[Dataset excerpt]
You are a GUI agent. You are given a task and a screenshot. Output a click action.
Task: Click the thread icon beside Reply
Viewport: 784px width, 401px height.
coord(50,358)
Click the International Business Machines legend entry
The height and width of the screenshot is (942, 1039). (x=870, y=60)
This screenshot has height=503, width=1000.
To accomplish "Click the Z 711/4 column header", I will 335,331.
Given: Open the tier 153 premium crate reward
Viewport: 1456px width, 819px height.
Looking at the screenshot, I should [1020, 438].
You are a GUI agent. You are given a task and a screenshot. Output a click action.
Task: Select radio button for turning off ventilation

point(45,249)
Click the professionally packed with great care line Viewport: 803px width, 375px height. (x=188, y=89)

#### Short task
Rewrite all of the entries above, swapping every "Viewport" for "Window" and keeping everything else the same.

#### The result
You are a GUI agent. You are given a task and a screenshot. Output a click action.
Task: Click the thread icon beside Reply
Window: 784px width, 401px height.
coord(50,358)
Click the International Business Machines legend entry
The height and width of the screenshot is (942, 1039). (x=870, y=60)
This screenshot has height=503, width=1000.
To accomplish "Click the Z 711/4 column header", I will 335,331.
Given: Open the tier 153 premium crate reward
Window: 1456px width, 819px height.
Looking at the screenshot, I should [1020, 438].
You are a GUI agent. You are given a task and a screenshot. Output a click action.
Task: Select radio button for turning off ventilation

point(45,249)
Click the professionally packed with great care line Window: 803px width, 375px height. (x=188, y=89)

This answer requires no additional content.